Segment Start: Information given

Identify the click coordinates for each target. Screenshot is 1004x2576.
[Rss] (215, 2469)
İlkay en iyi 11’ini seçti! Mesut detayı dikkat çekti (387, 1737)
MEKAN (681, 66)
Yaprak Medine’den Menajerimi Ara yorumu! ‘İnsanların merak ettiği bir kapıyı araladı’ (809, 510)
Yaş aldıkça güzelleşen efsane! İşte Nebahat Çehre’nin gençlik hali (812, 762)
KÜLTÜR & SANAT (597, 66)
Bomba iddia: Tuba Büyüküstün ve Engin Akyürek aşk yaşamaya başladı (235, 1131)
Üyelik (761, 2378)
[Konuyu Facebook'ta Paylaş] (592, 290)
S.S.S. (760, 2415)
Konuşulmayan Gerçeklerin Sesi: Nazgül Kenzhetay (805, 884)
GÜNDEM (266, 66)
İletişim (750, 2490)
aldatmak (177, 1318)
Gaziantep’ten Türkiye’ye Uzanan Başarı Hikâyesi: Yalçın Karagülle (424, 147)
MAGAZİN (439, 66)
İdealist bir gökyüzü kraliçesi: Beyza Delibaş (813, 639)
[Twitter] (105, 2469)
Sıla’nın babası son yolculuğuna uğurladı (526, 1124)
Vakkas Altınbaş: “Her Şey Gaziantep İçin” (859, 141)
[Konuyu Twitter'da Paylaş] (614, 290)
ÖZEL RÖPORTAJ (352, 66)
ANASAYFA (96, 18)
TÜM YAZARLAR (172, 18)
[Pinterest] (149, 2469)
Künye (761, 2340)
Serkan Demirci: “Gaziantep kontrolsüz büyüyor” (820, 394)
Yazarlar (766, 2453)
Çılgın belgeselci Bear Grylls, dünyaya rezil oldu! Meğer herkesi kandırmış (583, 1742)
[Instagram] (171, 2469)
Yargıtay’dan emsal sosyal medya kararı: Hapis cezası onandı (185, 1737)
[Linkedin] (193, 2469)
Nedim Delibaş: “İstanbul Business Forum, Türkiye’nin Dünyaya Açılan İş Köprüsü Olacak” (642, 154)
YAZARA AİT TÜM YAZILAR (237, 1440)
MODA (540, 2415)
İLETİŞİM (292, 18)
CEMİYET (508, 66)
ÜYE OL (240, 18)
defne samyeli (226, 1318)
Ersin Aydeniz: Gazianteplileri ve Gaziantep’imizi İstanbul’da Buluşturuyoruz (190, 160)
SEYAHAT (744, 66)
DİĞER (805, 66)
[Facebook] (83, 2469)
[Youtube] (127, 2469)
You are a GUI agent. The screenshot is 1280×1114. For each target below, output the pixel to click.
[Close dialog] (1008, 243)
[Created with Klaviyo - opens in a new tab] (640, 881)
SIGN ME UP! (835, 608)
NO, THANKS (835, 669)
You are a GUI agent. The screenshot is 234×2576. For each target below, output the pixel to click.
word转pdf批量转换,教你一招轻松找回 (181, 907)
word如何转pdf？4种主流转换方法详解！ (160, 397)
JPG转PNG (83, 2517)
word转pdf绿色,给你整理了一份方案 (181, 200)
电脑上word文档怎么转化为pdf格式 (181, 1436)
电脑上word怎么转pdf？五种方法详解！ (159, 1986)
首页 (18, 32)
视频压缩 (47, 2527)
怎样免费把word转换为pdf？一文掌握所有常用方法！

Segment End: Information given

▶ Exercise requirements: Search the entries for the word "Facebook" and copy every line that holds it.

▶ Task response:
[Konuyu Facebook'ta Paylaş] (592, 290)
[Facebook] (83, 2469)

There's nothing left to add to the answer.